Unicuique suum
To each his own
Each book has its own history
A scientific treatise is never the work of only one Author, but of experiences laboriously added through the centuries, and, when its topic is Genetics, it can firmly sink its own roots in the second half of 19th century, when Mendel verified his genial intuitions, persevering like a Carthusian Monk, although he being Augustinian!
Why did Mendel discover that which from millennia had been hidden? Is it possible that he dove into the laws of the heredity only because, like his father, he loved the natural world and was endowed with a balanced and organised mind?

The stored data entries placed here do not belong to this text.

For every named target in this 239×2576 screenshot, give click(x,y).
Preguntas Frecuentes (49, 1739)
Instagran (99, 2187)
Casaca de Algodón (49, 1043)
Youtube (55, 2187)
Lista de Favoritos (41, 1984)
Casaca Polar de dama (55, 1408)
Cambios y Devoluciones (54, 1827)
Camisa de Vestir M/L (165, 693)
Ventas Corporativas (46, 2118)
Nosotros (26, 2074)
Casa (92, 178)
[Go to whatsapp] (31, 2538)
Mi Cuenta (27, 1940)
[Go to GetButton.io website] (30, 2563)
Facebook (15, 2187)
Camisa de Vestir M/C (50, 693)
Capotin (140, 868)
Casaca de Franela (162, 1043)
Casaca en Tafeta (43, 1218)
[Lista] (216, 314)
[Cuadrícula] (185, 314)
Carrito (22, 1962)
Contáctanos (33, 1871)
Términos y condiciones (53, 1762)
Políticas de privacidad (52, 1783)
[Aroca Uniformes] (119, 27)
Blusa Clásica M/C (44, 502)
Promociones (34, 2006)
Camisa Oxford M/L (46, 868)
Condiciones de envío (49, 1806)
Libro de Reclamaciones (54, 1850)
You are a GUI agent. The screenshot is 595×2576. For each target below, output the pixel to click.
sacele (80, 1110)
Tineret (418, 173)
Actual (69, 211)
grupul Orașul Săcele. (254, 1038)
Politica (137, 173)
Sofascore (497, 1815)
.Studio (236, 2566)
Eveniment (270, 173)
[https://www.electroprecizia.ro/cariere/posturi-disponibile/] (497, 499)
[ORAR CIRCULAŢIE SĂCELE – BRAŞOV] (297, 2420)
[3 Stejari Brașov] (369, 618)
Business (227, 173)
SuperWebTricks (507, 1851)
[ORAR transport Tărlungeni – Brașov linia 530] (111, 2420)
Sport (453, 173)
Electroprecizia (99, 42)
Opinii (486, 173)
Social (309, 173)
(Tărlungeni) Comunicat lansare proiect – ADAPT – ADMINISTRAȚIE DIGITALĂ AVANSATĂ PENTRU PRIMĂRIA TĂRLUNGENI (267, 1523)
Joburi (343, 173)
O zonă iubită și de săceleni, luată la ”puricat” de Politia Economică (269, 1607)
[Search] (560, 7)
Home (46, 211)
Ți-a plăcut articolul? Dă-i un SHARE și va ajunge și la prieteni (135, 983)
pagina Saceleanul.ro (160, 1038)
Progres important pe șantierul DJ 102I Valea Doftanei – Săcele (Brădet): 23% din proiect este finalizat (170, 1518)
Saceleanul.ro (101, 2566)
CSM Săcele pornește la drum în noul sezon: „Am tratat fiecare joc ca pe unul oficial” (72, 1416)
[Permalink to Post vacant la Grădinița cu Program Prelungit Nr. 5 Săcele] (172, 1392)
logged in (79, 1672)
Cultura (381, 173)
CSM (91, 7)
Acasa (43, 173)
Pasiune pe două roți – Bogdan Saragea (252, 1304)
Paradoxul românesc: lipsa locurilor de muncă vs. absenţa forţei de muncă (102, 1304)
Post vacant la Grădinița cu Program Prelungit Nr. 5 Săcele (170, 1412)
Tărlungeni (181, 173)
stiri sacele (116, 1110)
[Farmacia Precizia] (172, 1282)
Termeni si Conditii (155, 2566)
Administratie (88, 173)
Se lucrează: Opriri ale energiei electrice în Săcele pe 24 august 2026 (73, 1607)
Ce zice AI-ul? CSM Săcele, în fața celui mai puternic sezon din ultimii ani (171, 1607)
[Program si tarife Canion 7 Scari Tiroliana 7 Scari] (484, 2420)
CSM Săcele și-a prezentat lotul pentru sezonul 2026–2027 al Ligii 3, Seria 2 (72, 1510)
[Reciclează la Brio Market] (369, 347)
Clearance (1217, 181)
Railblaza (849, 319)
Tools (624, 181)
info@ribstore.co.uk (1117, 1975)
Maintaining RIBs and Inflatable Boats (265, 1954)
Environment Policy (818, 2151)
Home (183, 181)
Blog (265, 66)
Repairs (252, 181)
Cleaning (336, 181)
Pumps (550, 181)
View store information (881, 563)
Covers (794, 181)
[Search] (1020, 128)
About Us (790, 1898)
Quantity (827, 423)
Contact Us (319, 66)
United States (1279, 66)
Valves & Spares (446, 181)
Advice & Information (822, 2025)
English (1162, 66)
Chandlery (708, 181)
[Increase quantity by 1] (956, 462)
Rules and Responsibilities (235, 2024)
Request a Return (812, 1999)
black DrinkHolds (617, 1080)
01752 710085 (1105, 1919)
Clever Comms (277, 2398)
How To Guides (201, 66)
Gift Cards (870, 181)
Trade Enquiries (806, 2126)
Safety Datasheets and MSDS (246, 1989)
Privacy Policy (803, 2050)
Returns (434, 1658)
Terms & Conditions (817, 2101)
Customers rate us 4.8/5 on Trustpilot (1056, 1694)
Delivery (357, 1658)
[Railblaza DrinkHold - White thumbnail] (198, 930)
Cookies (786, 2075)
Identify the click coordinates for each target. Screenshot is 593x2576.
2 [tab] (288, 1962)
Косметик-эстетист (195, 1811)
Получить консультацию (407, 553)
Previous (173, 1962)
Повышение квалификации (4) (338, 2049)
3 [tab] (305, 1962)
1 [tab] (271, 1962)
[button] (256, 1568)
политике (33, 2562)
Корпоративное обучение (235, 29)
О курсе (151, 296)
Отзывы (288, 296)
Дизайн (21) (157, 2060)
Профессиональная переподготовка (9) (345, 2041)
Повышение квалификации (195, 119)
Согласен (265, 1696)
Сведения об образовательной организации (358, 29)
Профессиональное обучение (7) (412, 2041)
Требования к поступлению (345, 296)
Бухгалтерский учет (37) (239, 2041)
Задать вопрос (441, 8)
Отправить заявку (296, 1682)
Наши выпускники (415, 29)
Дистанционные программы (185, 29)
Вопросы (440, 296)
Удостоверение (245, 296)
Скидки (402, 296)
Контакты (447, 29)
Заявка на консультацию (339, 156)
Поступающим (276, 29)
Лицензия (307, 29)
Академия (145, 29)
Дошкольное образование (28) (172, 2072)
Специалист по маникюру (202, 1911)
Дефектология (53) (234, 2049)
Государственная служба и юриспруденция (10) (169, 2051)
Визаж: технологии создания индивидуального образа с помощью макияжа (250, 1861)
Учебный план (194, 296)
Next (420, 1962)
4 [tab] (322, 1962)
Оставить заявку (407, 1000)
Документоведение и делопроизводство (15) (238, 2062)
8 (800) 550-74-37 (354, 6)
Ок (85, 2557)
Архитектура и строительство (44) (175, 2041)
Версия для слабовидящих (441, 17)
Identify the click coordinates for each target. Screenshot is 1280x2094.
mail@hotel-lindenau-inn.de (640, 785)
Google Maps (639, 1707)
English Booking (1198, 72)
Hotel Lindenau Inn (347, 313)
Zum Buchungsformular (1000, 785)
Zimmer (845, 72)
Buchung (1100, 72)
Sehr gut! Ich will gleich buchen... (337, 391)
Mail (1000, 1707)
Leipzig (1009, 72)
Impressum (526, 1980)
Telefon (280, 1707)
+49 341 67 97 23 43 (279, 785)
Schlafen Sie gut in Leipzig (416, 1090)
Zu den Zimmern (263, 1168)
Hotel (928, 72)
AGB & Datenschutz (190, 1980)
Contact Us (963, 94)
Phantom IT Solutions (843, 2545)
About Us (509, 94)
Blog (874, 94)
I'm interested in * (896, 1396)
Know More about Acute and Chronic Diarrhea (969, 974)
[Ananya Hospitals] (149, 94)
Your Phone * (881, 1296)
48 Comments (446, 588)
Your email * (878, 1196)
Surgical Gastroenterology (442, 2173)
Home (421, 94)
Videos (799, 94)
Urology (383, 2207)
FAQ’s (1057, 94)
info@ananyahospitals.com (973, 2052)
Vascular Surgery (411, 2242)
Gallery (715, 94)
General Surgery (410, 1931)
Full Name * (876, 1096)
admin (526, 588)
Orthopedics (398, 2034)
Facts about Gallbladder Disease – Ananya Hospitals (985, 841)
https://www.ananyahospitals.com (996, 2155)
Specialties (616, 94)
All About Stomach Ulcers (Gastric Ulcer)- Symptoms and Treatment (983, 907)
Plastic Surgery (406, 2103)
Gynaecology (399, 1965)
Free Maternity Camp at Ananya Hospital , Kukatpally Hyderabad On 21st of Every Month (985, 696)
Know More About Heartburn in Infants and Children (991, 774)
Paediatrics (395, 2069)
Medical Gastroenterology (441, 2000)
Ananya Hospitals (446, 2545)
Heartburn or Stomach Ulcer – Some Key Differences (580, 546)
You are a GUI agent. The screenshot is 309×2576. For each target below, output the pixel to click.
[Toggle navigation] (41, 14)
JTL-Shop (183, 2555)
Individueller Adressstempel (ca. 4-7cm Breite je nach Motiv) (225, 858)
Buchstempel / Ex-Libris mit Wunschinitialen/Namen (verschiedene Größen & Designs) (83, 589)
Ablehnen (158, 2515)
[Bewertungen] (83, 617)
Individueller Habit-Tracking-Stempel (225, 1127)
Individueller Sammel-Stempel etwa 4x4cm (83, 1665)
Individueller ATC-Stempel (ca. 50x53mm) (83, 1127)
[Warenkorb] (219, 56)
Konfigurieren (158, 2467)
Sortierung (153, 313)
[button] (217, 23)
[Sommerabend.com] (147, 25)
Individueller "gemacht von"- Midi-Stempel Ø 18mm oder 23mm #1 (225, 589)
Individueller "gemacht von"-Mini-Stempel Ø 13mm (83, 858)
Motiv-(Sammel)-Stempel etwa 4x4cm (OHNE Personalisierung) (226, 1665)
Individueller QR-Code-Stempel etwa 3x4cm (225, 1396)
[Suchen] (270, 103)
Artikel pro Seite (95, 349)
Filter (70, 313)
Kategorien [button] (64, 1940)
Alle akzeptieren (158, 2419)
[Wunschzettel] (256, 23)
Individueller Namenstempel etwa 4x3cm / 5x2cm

I don't really agree with this and I would like to digress, historically and psychologically. Gregory lived in a monastery, and history teaches us that scientific studies often have been opposed by some Heads of the Catholic Church. We will have confirmation of that in reading the biography of Gregory. To the contrary, the Napp Abbot, Superior of Mendel, did not belong to the realm of the regressives, and without any doubt he was an intelligent person, and with open mind. He had to be a Priest who did not know the envy, or the burden of whoever is inferior, but doesn't feel such. He favoured this monk by putting up a greenhouse entirely for his use. He was a Maecenas, of the belief that life should be generous, ready to favour skilled fellows rather then to clip their wings. A guesswork of stars was not to be dealt with, but pure harmony between intelligent human beings.
However, one fact is sure and clear: in twenty years, a matter apparently ruled by randomness has been bridled and put at disposal of the human welfare, of the economy, as well as of Poultry Fanciers fun.
On November 1993 had in my hands some articles on Chicken Genetics that appeared in the newsletter of the AIA, Associazione Interprovinciale Avicoltori Firenze-Pisa. I read them avidly, and I began to find my way through the labyrinth of plumage colours and patterns. Fabrizio Focardi, active and valued President of the ATA , then AIA FI-PI, furnished me the original material in French, from which he had drawn the news published in his brochures, true gems for young and old breeders.
It is necessary to detour. The most famous Etrurian student, the German Keller, affirmed that signs of the ingeniousness of the Etrurians could be found scattered through centuries of Italian history, and that we can perhaps still single them out in the ingeniousness of the Italians of today, especially in the direct lineage of the Tusci. In fact, we have only to think of the forgers of the arts and sciences that have been of Tuscany: Giotto, Michelangelo, Leonardo, three stars in a firmament filled with, likewise, shining stars! It is reality, it is not the sterile affirmation of a Teutone. The AIA FI-PI has become an important beacon in the bleak desert of the Italian aviculture, finally on its way to a decent rebirth, the first tangible signs of which emerge from the activity of the new FIAV Federation, led by the tireless Maurizio Tona.
Curious, like a child, and therefore unsatisfied with what I had in my hands, I decided to attack the Chicken to its root. I took risks on a path that has changed into a three-lane highway. I devoted myself to the translation of the French texts; I have integrated them and I have compared them with the English, German, American, Brazilian, Russian, Dutch, Chilean, Italian, Spanish, Canadian, Peruvian, Czech, Japanese, Australian, Chinese and Swedish literatures!
I took advantage of any occasion to verify the data, putting through the mill even an Egyptian taxi driver at 4:30 am, while taking me to the London airport, where I would re-embrace Bill Plant. Twenty one hours of flight from Sydney with three quarters of a century on his shoulders is not bad! The Chicken had also seduced him for a long, long time, and he had accepted the European adventure, desirous of enriching and completing that which for decades he had scraped together with a passion. In him, I have seen the Napp Abbot relived: in 1995, Bill left to my complete disposal his personal library, an endless productive mine, aware that knowledge is for everyone and that few people offer such generosity.
So a puzzle is created for the Breeders, because at this point they must choose if in this life they will be Physician or medicaster, Scientist or alchemist, Breeder or breeder!
The subject has been purposely dealt with in a vast way, without saving blows, sometimes with pedantry. These sins have been done for the pure purpose of not forcing my Breeders friends to wearily search of unobtainable texts, driven by the desire to throw some light on a concept, only seemingly marginal, but which, sooner or later, will reveal to the Breeder, understandings that may be a key in the consuming daily mastery of such concepts.
No one is born a Teacher. Therefore, if they cannot digest at least a portion of the essential part of what they will find in these pages, they will be disenchanted in reaching the peaks of other European or other foreign Countries.
And we know for certain that the content of this treatise soon will be partly obsolete, as Chicken Genetics is also a Science that for definition is continuously evolving, and for which a constant updating is needed!